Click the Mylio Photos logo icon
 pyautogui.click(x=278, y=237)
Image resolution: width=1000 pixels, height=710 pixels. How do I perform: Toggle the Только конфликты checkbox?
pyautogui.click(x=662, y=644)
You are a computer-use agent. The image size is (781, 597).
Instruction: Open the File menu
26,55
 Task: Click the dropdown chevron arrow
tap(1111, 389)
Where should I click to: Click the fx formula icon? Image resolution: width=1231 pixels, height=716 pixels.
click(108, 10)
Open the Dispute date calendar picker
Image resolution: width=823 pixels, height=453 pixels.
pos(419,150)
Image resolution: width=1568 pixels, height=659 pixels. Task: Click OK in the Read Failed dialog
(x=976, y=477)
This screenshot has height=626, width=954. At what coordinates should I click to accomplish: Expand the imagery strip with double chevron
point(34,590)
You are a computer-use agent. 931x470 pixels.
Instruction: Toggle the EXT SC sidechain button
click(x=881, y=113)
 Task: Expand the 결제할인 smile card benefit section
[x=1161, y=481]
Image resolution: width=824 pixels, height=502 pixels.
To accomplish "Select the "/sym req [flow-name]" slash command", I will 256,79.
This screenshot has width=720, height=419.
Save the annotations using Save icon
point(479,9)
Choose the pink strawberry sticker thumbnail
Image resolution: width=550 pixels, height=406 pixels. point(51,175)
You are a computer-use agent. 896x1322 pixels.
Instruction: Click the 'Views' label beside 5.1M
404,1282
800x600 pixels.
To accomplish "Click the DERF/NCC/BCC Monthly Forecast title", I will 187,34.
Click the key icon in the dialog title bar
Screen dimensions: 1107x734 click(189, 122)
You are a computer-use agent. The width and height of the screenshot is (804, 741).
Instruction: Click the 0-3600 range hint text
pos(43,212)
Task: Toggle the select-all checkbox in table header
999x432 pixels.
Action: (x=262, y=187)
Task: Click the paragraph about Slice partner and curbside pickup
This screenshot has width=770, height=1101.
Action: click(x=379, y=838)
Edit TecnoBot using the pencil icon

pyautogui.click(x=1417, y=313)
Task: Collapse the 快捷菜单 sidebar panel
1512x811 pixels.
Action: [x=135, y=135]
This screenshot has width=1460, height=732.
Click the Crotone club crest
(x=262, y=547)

--

To do
If a line in the records contains the string "will", include it in the count; report that count alone.

Output of the exercise
2